**Problem to solve**
Once the line containing "Given: Expand the" is found in the records below, return it and each following line exactly, up to and including the line containing "Task: Tap the Search field", and nothing else.

Stored items:
____
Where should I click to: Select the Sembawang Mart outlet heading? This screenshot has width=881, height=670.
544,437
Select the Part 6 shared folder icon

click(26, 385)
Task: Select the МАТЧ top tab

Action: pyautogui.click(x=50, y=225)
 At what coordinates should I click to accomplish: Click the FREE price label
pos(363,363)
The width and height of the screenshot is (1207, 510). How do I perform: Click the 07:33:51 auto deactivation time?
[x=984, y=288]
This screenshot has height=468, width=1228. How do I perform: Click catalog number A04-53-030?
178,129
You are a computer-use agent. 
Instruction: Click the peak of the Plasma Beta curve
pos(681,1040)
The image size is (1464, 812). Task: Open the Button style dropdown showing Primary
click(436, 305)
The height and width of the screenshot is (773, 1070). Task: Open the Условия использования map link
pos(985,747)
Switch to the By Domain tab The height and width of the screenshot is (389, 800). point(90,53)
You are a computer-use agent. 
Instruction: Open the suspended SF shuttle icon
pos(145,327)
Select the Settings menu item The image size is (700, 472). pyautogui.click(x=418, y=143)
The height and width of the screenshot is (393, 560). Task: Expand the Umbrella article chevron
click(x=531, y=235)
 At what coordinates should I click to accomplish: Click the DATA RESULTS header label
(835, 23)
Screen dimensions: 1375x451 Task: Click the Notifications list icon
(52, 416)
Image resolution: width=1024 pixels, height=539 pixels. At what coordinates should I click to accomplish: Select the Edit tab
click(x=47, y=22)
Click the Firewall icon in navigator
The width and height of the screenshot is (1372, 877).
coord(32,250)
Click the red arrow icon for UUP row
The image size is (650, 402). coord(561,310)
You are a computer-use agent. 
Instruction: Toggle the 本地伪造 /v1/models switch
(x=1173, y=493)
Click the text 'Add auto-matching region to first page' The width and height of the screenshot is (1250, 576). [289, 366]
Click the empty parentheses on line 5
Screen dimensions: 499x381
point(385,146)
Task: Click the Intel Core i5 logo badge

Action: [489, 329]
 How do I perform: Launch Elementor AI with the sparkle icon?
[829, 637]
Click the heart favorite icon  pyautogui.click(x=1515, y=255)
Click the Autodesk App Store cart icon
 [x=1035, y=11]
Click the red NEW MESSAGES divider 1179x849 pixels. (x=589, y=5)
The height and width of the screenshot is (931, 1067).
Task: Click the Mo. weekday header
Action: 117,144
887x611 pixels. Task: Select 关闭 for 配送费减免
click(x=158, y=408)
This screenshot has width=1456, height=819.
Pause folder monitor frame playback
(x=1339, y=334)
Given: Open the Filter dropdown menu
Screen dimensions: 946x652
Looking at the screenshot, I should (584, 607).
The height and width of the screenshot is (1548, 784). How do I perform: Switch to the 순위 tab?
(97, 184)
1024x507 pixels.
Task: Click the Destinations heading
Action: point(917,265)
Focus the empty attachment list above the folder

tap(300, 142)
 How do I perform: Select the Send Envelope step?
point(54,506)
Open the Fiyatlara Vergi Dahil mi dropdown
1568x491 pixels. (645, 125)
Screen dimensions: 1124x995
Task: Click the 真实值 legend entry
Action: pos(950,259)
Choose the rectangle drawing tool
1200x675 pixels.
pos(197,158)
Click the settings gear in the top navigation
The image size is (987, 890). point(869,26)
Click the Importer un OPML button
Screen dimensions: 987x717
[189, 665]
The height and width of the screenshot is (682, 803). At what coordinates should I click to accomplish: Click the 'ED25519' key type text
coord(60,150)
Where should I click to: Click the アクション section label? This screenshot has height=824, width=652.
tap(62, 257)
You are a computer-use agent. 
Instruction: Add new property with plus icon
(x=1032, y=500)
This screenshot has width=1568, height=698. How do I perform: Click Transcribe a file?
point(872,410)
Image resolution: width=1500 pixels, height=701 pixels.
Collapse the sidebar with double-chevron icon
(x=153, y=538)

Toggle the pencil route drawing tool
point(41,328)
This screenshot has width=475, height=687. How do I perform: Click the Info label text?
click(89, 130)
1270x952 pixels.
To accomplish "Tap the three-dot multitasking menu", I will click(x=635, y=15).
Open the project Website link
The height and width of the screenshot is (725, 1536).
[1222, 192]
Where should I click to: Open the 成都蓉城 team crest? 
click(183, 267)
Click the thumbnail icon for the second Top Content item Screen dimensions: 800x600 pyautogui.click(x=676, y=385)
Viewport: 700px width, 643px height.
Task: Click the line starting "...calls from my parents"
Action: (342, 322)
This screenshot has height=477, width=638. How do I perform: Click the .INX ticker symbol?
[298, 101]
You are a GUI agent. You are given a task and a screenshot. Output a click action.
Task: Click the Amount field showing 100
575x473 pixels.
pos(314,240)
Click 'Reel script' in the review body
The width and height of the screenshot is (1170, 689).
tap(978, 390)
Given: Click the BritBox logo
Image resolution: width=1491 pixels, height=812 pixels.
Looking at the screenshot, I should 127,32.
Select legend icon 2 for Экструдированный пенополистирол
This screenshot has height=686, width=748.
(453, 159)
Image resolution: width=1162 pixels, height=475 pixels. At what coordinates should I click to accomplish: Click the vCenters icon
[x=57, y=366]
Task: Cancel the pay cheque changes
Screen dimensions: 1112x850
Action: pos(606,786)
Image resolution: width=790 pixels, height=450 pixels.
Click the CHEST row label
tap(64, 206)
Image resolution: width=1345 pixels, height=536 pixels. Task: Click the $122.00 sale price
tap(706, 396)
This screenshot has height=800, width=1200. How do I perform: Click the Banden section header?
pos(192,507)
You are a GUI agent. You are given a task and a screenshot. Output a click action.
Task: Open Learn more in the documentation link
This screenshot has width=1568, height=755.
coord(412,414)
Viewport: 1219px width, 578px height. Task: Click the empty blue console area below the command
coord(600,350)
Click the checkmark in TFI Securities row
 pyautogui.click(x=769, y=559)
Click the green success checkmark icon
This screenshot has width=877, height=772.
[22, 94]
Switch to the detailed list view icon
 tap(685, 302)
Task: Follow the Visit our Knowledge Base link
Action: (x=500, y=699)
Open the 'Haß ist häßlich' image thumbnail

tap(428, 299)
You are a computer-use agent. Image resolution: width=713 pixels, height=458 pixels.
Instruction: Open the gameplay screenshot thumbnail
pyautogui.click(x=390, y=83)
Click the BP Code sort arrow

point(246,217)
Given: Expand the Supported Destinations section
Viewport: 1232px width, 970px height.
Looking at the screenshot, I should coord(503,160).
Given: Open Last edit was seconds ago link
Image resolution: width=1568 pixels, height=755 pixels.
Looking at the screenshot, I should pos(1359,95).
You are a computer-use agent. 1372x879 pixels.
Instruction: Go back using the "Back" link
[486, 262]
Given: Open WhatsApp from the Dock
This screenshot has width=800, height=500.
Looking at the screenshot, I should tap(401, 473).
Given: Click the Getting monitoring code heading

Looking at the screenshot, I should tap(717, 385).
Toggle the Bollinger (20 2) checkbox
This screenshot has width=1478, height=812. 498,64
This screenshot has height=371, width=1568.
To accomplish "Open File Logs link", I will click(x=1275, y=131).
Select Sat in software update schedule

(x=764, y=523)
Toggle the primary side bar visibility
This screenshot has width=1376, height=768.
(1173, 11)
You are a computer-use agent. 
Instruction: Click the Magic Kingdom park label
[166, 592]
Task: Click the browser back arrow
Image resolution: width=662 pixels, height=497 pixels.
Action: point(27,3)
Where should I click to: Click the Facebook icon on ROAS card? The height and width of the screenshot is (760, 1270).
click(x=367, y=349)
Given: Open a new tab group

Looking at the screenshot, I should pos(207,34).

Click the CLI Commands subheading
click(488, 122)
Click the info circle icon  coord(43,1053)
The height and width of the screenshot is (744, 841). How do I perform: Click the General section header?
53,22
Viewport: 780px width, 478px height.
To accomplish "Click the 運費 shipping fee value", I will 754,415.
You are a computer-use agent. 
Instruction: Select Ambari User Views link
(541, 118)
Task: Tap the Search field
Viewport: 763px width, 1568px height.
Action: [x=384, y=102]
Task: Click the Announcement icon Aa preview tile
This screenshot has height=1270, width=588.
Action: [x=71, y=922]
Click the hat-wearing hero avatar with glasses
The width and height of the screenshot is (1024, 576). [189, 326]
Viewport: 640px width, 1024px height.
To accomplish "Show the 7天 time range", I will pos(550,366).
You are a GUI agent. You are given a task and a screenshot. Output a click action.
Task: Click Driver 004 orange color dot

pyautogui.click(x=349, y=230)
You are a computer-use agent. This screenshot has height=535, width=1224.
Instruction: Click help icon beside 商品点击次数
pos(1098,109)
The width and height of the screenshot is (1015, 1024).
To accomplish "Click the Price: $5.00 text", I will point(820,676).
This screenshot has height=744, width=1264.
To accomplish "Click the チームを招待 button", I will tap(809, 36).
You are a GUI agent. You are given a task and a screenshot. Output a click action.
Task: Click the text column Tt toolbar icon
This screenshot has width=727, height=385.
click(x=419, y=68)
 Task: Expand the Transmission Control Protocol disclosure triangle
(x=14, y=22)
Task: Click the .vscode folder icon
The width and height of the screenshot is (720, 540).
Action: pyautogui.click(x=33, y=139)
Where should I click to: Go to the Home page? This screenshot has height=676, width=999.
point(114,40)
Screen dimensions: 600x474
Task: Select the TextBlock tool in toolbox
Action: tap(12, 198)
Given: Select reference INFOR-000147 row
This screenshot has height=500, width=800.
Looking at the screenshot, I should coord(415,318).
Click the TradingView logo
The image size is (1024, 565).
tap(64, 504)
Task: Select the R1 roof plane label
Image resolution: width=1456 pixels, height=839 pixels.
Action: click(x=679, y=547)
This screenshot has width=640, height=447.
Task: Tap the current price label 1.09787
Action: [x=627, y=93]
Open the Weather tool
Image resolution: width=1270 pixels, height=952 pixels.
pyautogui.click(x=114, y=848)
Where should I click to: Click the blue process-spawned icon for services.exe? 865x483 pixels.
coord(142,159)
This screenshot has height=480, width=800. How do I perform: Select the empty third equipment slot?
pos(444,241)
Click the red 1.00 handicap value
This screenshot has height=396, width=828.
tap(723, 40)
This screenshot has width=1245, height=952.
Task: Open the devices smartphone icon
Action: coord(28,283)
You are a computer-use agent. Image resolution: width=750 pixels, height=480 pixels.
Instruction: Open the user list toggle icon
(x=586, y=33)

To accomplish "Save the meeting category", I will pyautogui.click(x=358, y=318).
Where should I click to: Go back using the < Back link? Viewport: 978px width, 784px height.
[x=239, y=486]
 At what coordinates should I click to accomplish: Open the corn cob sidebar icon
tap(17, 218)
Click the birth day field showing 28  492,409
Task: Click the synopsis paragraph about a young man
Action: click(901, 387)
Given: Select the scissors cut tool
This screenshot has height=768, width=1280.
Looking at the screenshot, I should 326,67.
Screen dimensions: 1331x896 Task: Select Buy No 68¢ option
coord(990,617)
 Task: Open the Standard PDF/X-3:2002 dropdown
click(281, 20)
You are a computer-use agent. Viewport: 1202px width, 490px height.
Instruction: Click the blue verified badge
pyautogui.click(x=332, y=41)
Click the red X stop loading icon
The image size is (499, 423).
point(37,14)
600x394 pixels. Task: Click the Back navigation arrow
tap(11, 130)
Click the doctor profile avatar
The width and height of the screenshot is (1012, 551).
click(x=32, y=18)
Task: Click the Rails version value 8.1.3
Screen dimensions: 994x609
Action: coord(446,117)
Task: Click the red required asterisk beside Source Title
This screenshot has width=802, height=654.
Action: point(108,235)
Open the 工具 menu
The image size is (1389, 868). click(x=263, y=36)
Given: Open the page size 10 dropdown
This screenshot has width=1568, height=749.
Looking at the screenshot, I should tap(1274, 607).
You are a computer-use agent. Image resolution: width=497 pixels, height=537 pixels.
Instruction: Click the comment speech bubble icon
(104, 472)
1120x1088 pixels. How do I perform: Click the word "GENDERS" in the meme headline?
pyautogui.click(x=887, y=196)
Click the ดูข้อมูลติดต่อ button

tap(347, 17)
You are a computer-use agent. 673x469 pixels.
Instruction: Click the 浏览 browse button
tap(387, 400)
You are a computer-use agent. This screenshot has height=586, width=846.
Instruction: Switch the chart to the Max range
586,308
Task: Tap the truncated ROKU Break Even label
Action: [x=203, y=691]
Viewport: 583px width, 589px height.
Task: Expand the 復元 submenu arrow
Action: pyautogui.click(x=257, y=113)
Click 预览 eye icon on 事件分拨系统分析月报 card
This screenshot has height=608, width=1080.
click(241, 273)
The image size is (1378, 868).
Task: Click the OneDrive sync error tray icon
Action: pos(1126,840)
____
**Solution for this task**
Given: Expand the Supported Destinations section
Viewport: 1232px width, 970px height.
Looking at the screenshot, I should coord(503,160).
Given: Open Last edit was seconds ago link
Image resolution: width=1568 pixels, height=755 pixels.
Looking at the screenshot, I should pos(1359,95).
You are a computer-use agent. 1372x879 pixels.
Instruction: Go back using the "Back" link
[486, 262]
Given: Open WhatsApp from the Dock
This screenshot has width=800, height=500.
Looking at the screenshot, I should tap(401, 473).
Given: Click the Getting monitoring code heading

Looking at the screenshot, I should tap(717, 385).
Toggle the Bollinger (20 2) checkbox
This screenshot has width=1478, height=812. 498,64
This screenshot has height=371, width=1568.
To accomplish "Open File Logs link", I will click(x=1275, y=131).
Select Sat in software update schedule

(x=764, y=523)
Toggle the primary side bar visibility
This screenshot has width=1376, height=768.
(1173, 11)
You are a computer-use agent. 
Instruction: Click the Magic Kingdom park label
[166, 592]
Task: Click the browser back arrow
Image resolution: width=662 pixels, height=497 pixels.
Action: point(27,3)
Where should I click to: Click the Facebook icon on ROAS card? The height and width of the screenshot is (760, 1270).
click(x=367, y=349)
Given: Open a new tab group

Looking at the screenshot, I should pos(207,34).

Click the CLI Commands subheading
click(488, 122)
Click the info circle icon  coord(43,1053)
The height and width of the screenshot is (744, 841). How do I perform: Click the General section header?
53,22
Viewport: 780px width, 478px height.
To accomplish "Click the 運費 shipping fee value", I will 754,415.
You are a computer-use agent. 
Instruction: Select Ambari User Views link
(541, 118)
Task: Tap the Search field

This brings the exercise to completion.